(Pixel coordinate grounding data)
____________________

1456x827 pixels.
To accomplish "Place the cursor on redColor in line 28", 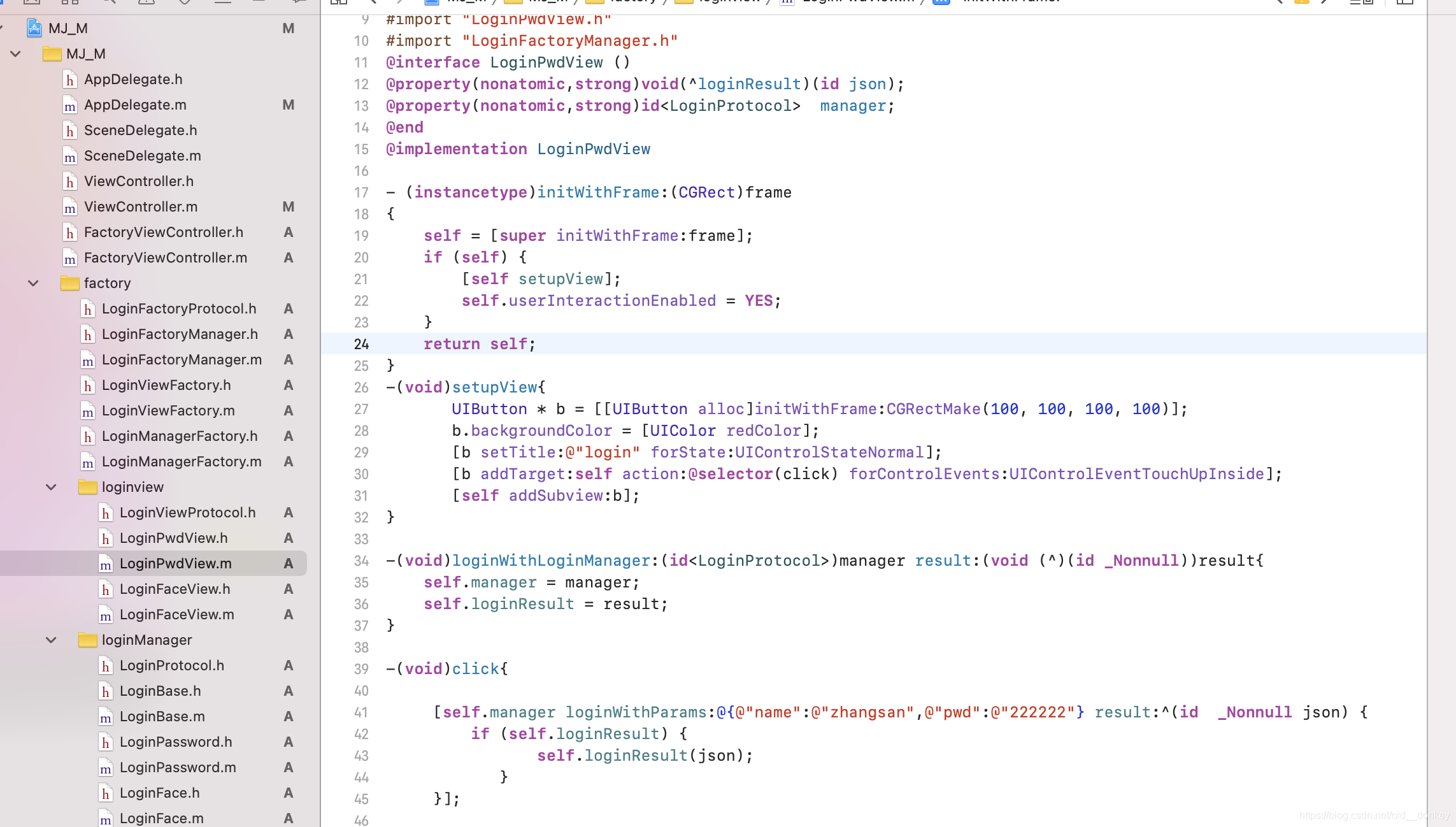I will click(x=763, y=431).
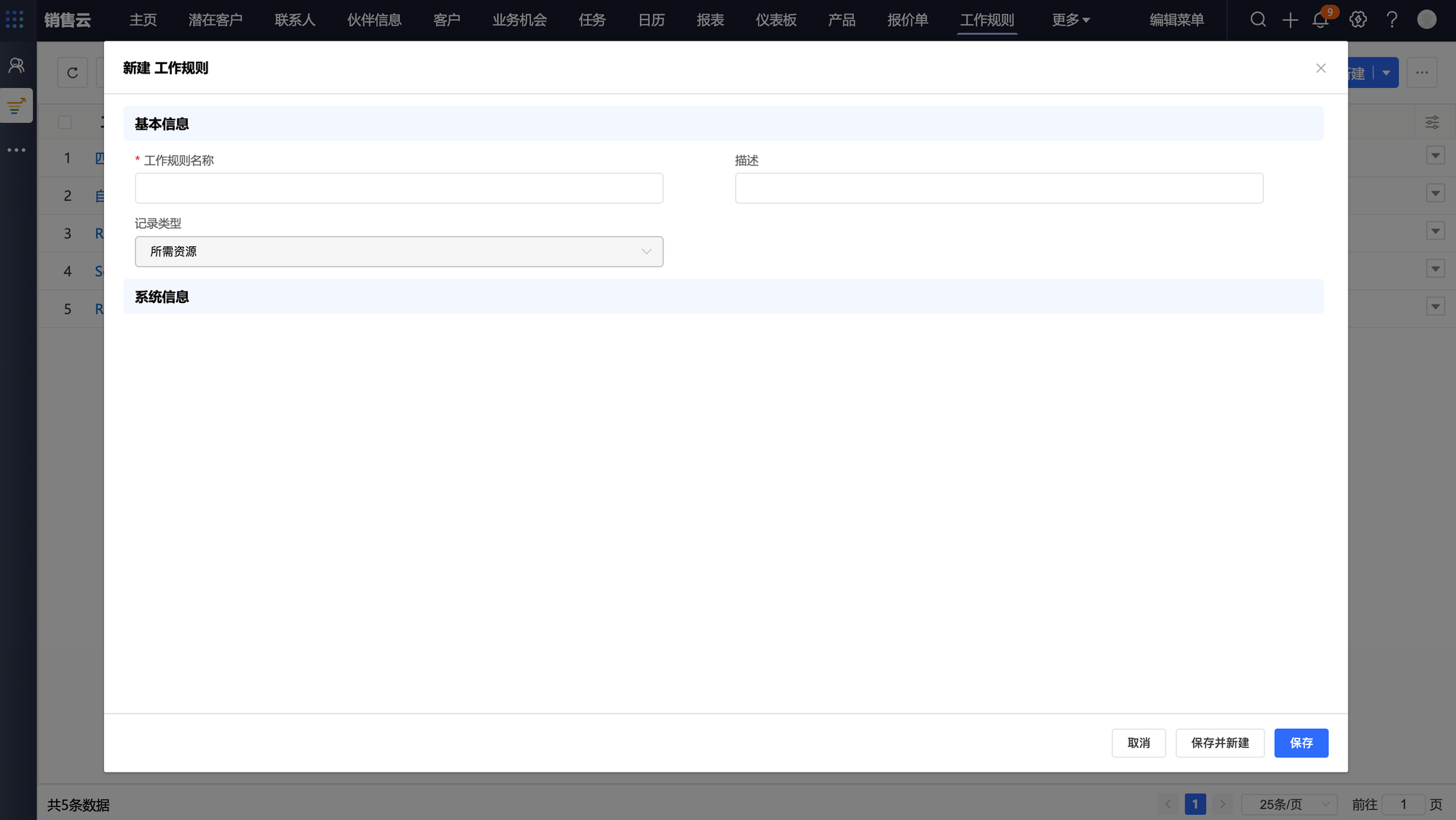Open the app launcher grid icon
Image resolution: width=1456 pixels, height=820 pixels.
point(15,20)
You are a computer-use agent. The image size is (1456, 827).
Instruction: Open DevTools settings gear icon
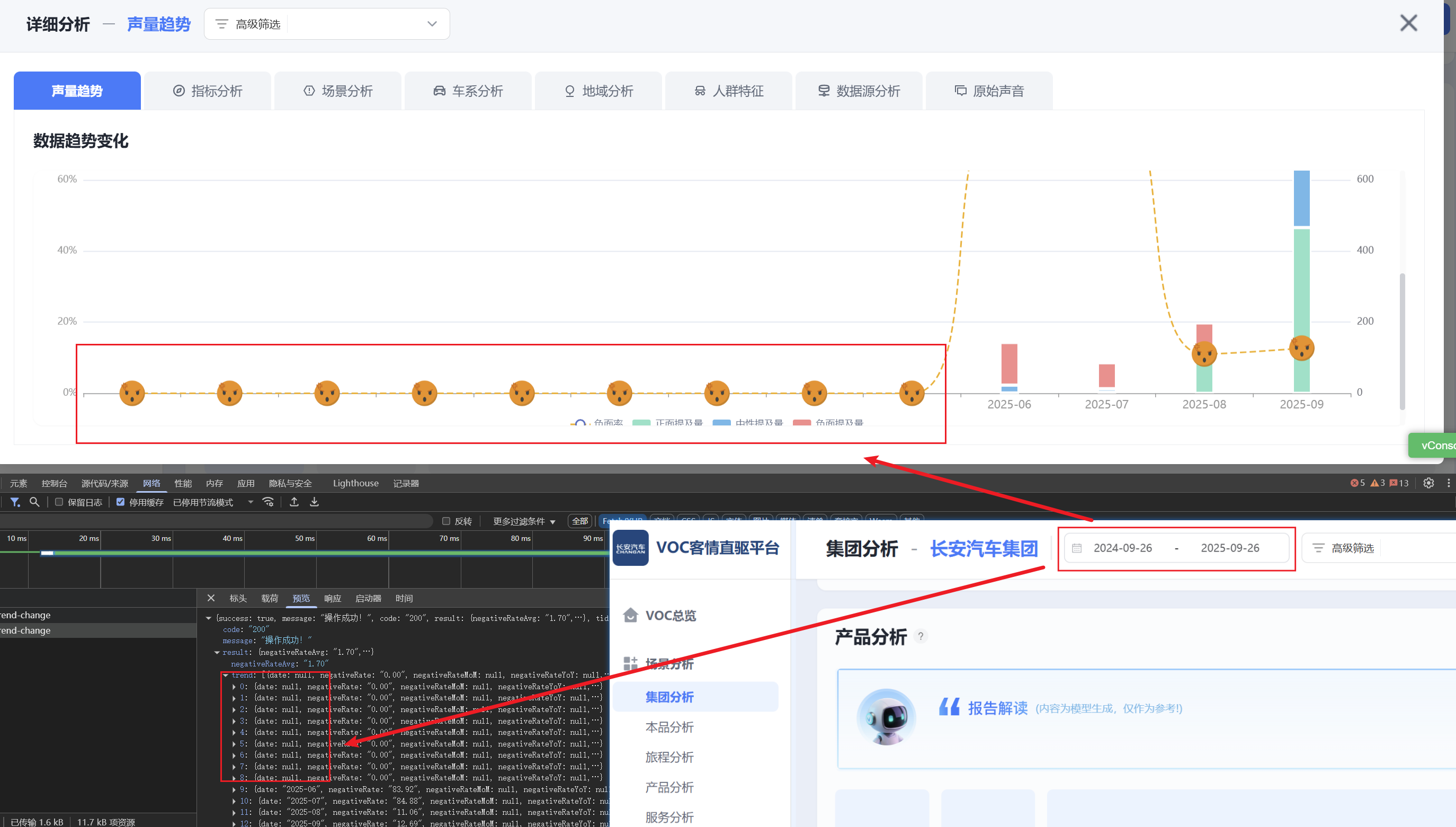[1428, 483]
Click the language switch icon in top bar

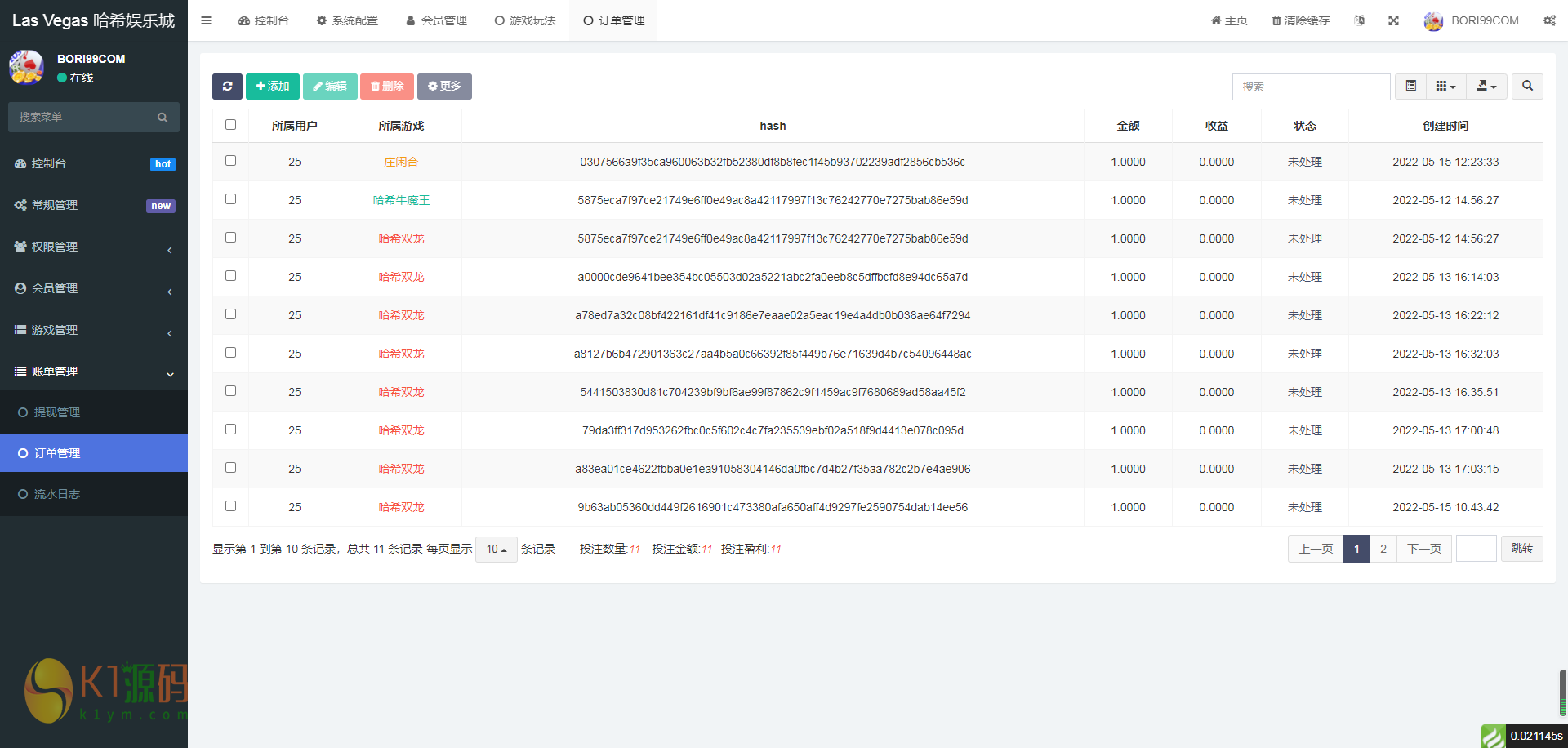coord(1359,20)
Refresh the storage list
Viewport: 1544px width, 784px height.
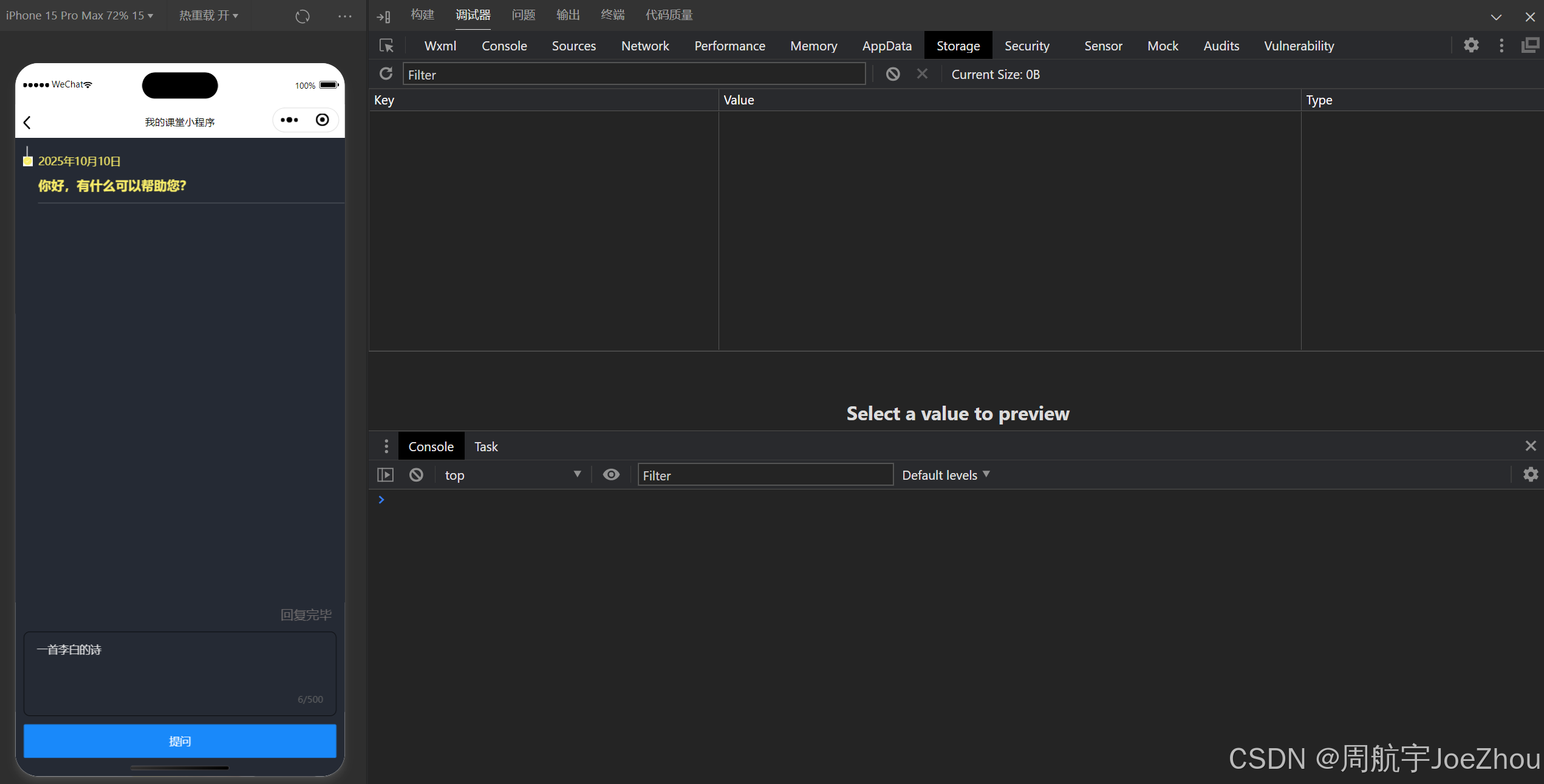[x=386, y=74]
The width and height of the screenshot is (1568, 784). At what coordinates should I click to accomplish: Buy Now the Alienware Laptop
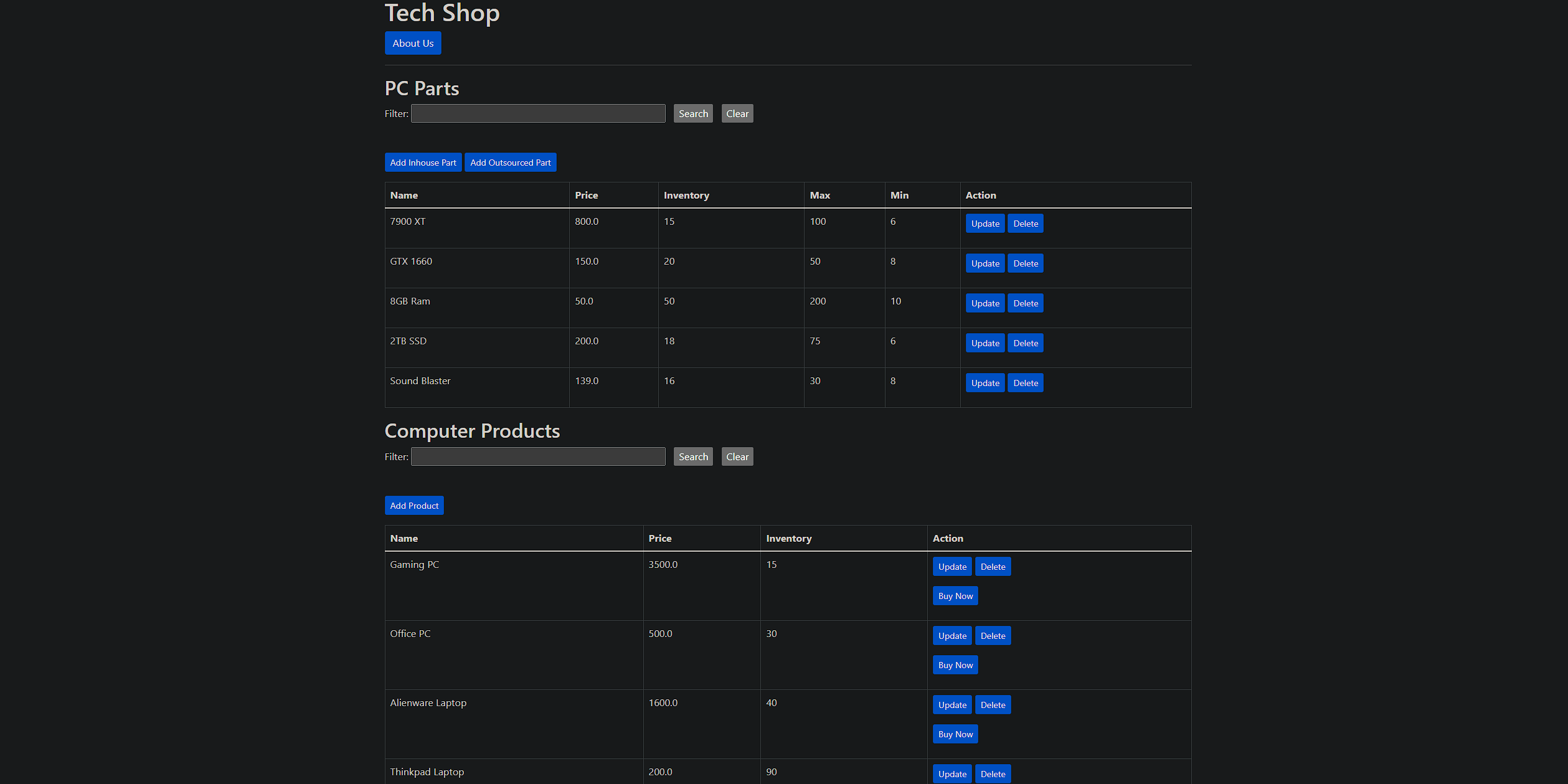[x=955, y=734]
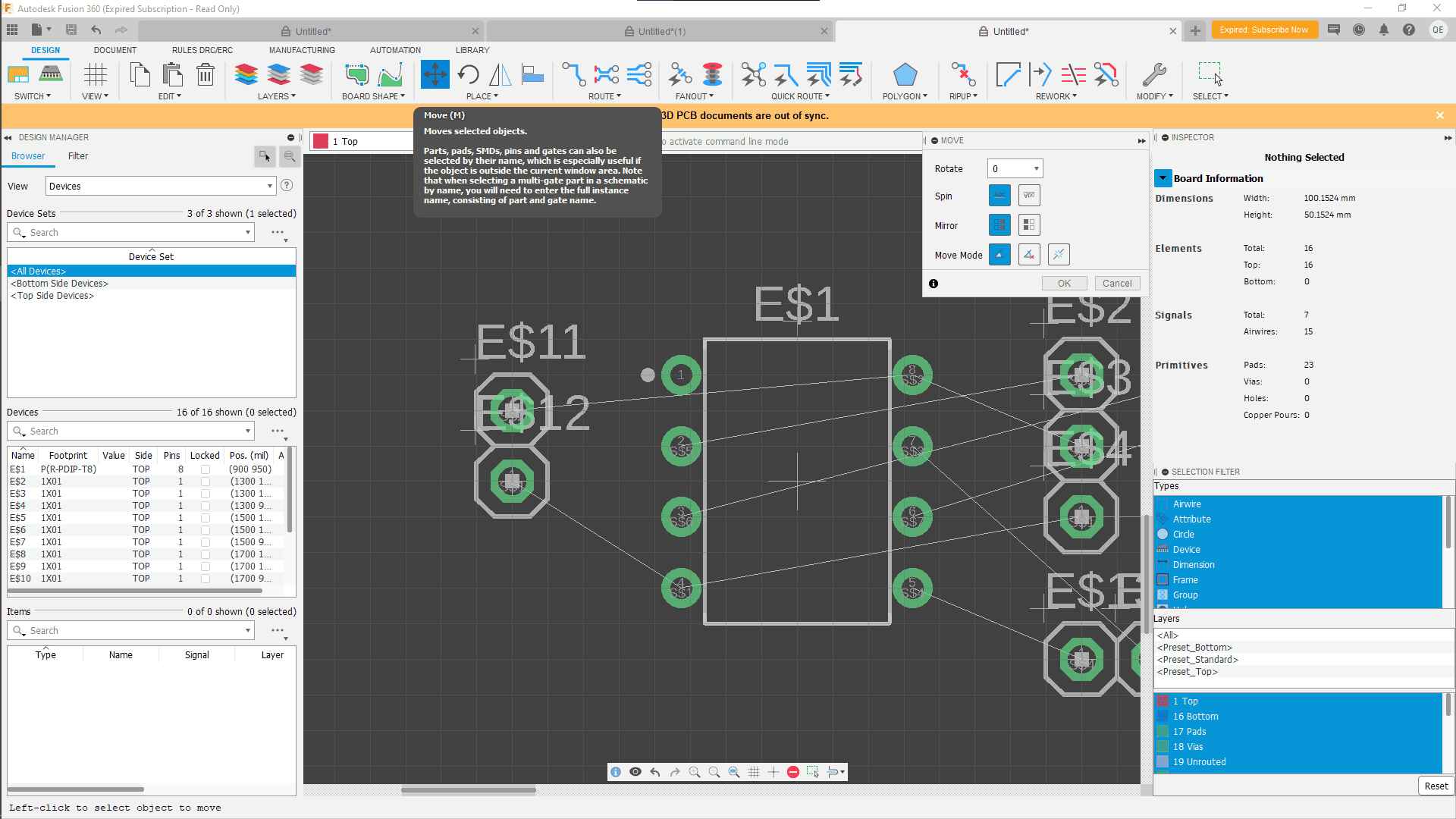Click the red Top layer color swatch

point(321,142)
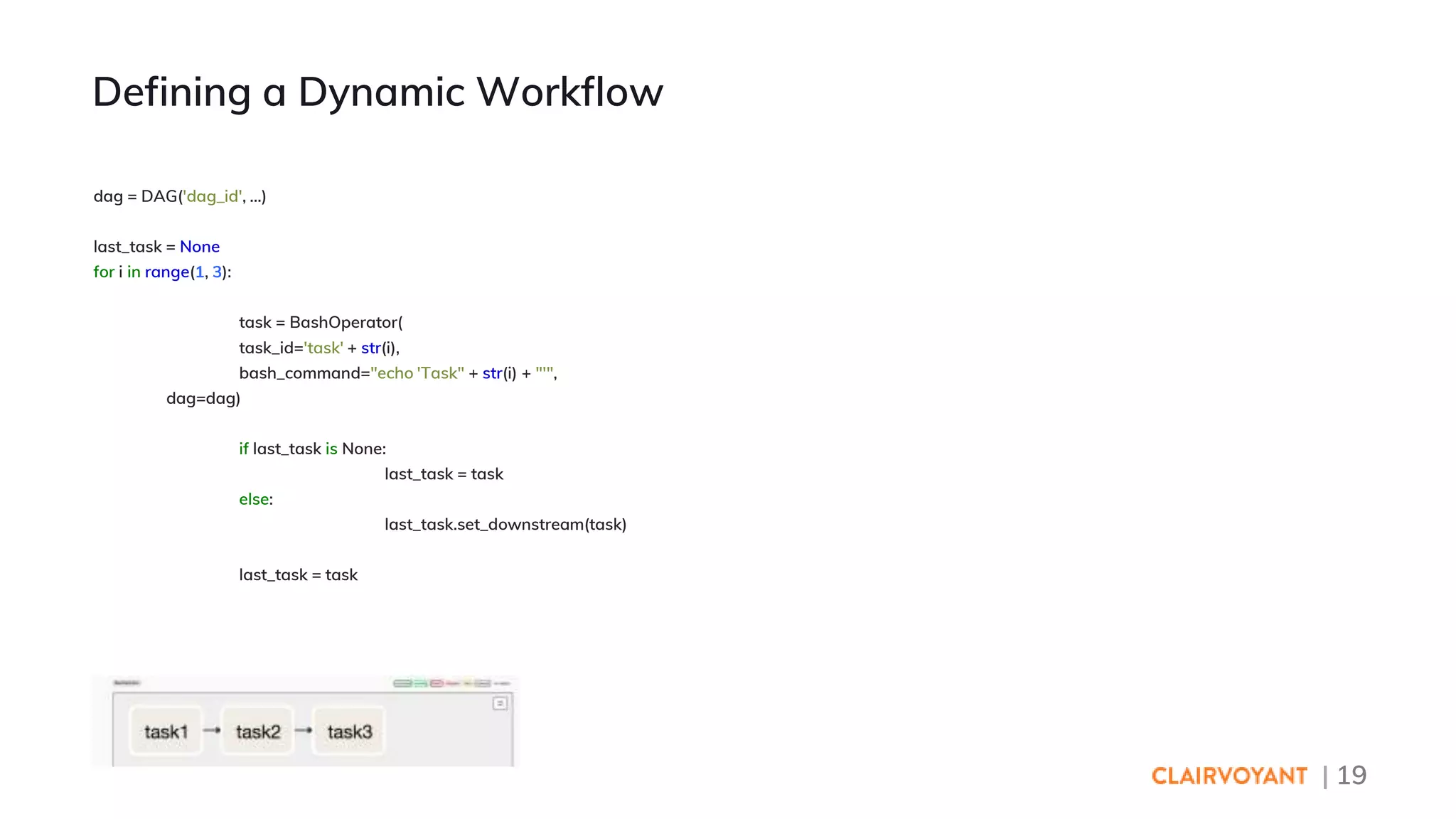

____________________

## WHAT TO PRODUCE
Nothing but the lines from the one containing "You are a computer-use" through the last line of the records above should appear, each repeated exactly, with no pictures.

## SOLVED EXERCISE
You are a computer-use agent. The image size is (1456, 827).
Instruction: Open DevTools settings gear icon
[1428, 483]
Click the language switch icon in top bar

coord(1359,20)
Refresh the storage list
Viewport: 1544px width, 784px height.
[x=386, y=74]
The width and height of the screenshot is (1568, 784). At what coordinates should I click to accomplish: Buy Now the Alienware Laptop
[x=955, y=734]
Click the red Top layer color swatch

point(321,142)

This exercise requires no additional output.